*** Document passage ***
Bisulfite sequence of heart and liver mtDNA
We performed whole mtDNA bisulfite sequencing by using a next generation sequencer with an originally modified protocol from the post bisulfite adaptor tagging method16. In brief, mitochondria were extracted from hearts and livers of mice, as mentioned above. EZ DNA Methylation-Gold kit (Zymo Research, Orange, CA, USA) was used for bisulfite treatment according to manufacturer’s instructions. The generation of barcoded libraries was carried out by using the Ion Plus Fragment Library Kit and Ion Xpress Barcode Adapters Kit (Thermo Fisher Scientific). Sequencing was conducted by using the Ion PGM with a 318 chip. The mapped reads with high mapping quality were used for extraction of methylated cytosines by using the Bismark methylation extractor17.
Continuous data were expressed as mean ± SEM or median [interquartile range], and categorical data as number and ratio, except for specifically described. An unpaired t-test, or Mann–Whitney U test was performed for continuous data, and the Chi-square test was for categorical data. Multiple group comparison was analyzed by ANOVA or Kruskal–Wallis test, followed by Tukey or Steel–Dwass tests, respectively. To investigate if cfDNA (total cfDNA, n-cfDNA, and mt-cfDNA) were useful as biomarkers for predicting AF incidence (sinus rhythm vs. PAF and PerAF) or AF progression (sinus rhythm and PAF vs. PerAF), we performed receiver operating characteristic (ROC) curve analysis using dataset excluding YC group. A p < 0.05 was considered statistically significant. Statistical analyses were performed using R software packages, version 3.2.2 (R Development Core Team, Vienna, Austria).
Baseline characteristics of clinical samples
We analyzed 158 subjects, consisting of 104 controls and 54 patients with AF: YC (n = 28), AC (n = 76), PAF (n = 26), and PerAF (n = 28). The baseline characteristics of the subjects are summarized in Table 1. In comparison among AC, PAF, and PerAF, there were no significant differences in age, gender, or the histories of hypertension and diabetes, while we found significant differences in the history of dyslipidemia.
Elevation of cfDNA in AF patients
The concentration of cfDNA was significantly higher in AF group than in non-AF groups (12.6 [9.0–17.1] vs. 8.1 ng/mL [5.3–10.8], p < 0.001) (Fig. 1a). The 4-group comparison showed that PerAF group had significantly higher cfDNA levels than YC (p < 0.001) and AC (p = 0.001) groups (13.6 [9.3–21.3], 5.7 [5.0–8.4], and 8.4 ng/mL [6.0–11.7] in PerAF, YC, and AC, respectively) (Fig. 1b). Likewise, PAF group had higher cfDNA levels (11.2 [8.6–16.3] ng/mL) than YC (p < 0.001) and AC (p = 0.013).
*** End of Document passage ***
*** Supplied information ***
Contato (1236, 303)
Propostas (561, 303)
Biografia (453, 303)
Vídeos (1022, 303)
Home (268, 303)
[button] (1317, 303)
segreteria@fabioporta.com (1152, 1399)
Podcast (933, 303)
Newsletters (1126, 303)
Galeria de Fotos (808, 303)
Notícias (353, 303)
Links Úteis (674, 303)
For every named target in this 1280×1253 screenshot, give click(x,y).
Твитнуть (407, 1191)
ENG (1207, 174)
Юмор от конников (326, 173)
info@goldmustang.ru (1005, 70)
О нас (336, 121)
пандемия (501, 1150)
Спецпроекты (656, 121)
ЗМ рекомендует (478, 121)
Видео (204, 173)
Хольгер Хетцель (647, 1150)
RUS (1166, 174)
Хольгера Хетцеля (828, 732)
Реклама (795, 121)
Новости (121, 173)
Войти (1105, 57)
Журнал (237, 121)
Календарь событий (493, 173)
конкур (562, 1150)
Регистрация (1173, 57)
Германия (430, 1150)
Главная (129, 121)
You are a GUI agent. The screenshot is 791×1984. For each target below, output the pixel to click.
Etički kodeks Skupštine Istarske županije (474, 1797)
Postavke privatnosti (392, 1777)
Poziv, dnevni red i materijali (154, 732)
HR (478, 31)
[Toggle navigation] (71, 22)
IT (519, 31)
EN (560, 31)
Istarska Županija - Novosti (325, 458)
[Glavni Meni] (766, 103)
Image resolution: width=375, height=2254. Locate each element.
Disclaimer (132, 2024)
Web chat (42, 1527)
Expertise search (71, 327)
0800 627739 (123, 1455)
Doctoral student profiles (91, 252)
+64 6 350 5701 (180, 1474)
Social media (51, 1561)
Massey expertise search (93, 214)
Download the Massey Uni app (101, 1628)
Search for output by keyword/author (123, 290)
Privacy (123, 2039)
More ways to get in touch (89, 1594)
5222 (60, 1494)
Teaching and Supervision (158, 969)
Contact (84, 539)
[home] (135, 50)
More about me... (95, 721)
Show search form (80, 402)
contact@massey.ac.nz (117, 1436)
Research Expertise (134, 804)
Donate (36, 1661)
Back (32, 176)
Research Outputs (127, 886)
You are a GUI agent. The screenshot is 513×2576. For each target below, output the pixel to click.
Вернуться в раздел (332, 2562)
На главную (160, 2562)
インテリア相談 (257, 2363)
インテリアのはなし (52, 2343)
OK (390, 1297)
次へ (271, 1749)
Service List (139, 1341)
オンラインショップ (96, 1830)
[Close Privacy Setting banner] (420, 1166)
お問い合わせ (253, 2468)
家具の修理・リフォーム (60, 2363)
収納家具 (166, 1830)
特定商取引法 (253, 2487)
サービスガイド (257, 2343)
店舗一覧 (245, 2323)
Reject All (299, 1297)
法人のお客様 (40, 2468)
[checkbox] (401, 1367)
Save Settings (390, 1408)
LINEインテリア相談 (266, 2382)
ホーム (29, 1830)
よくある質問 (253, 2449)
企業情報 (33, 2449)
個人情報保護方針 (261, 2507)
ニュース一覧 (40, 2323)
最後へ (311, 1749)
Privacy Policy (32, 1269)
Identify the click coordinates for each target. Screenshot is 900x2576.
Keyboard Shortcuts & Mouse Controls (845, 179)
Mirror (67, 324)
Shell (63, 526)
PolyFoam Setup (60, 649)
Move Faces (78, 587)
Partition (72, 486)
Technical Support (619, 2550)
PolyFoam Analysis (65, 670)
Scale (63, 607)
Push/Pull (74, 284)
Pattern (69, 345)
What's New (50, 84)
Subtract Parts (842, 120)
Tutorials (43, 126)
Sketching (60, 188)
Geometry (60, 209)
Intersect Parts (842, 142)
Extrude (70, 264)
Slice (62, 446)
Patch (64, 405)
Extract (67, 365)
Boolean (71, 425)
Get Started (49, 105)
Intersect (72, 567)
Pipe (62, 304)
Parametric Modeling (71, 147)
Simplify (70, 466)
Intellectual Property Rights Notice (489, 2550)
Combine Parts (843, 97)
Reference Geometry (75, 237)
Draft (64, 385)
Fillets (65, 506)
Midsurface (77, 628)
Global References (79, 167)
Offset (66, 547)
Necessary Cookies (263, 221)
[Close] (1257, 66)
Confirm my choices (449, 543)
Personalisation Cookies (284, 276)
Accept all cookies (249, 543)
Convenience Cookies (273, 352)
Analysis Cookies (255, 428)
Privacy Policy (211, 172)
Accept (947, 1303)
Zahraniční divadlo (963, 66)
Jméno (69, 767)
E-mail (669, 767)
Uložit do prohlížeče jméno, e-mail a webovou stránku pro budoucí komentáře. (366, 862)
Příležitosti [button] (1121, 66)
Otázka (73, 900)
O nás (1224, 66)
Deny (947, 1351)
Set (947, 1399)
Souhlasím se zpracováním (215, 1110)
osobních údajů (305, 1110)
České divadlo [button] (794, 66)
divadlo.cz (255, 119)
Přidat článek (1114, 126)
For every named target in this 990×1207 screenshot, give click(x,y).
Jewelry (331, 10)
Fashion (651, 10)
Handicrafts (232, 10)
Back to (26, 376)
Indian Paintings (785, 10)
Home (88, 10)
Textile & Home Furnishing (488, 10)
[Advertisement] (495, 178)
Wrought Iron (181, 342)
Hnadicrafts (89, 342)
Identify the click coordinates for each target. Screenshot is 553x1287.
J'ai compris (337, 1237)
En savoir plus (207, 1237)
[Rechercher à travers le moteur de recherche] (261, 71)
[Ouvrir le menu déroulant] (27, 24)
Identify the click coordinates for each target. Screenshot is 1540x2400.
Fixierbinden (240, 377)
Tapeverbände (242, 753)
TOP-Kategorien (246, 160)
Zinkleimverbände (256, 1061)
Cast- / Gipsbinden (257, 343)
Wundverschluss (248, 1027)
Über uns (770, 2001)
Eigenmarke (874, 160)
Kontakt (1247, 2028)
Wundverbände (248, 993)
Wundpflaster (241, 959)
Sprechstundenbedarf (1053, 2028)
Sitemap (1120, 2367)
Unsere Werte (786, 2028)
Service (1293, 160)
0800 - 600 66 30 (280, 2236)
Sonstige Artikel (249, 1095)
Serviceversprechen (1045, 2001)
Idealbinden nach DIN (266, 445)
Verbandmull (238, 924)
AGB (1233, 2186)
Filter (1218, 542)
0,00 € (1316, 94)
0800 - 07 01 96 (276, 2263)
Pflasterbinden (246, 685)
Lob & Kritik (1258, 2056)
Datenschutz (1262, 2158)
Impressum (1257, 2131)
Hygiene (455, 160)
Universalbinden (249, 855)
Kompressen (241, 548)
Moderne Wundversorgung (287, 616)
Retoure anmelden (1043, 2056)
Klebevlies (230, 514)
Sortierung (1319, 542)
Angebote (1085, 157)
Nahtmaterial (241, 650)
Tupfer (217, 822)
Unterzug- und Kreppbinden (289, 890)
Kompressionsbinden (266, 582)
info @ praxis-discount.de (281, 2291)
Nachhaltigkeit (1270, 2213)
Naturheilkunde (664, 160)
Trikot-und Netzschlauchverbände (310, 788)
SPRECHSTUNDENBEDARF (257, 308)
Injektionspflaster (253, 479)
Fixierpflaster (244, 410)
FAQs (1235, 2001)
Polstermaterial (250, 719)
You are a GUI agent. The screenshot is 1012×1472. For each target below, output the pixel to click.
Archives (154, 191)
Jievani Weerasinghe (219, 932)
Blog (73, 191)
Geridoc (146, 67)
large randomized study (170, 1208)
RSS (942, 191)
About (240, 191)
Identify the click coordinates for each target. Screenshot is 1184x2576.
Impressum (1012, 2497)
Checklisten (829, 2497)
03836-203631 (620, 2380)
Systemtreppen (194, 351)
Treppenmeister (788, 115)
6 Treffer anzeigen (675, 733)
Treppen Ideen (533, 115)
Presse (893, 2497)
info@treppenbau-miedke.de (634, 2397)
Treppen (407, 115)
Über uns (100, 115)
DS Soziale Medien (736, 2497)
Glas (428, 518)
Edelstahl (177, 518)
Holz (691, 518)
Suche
*** End of Supplied information ***
> [Work instructions]
1. List each subject group in the atrial fibrillation cell-free DNA passage that is given with a sample size, along with that size.
2. Resume the atrial fibrillation cell-free DNA passage, starting right after its final sentence.

> [Exercise answers]
1. YC (n = 28), AC (n = 76), PAF (n = 26), PerAF (n = 28)

2.
Next, we compared the absolute copy number of n-cfDNA and mt-cfDNA between AF and non-AF groups; AF group had significantly higher copy numbers in both n-cfDNA (p = 0.011) and mt-cfDNA (p < 0.001) than in non-AF group (Fig. 2a, b). In comparison of n-cfDNA level among the 4 groups, a significant difference was observed only between YC and PerAF groups (p = 0.015) (Fig. 2c). In contrast, both PAF and PerAF groups had statistically higher mt-cfDNA compared with YC and AC groups (p < 0.001 in YC vs. PAF, p = 0.017 in AC vs. PAF, p < 0.001 in YC vs. PerAF, p < 0.001 in AC vs. PerAF) (Fig. 2d). These findings indicate that the copy number of mt-cfDNA is potentially a better biomarker to identify AF, both in paroxysmal and persistent AF.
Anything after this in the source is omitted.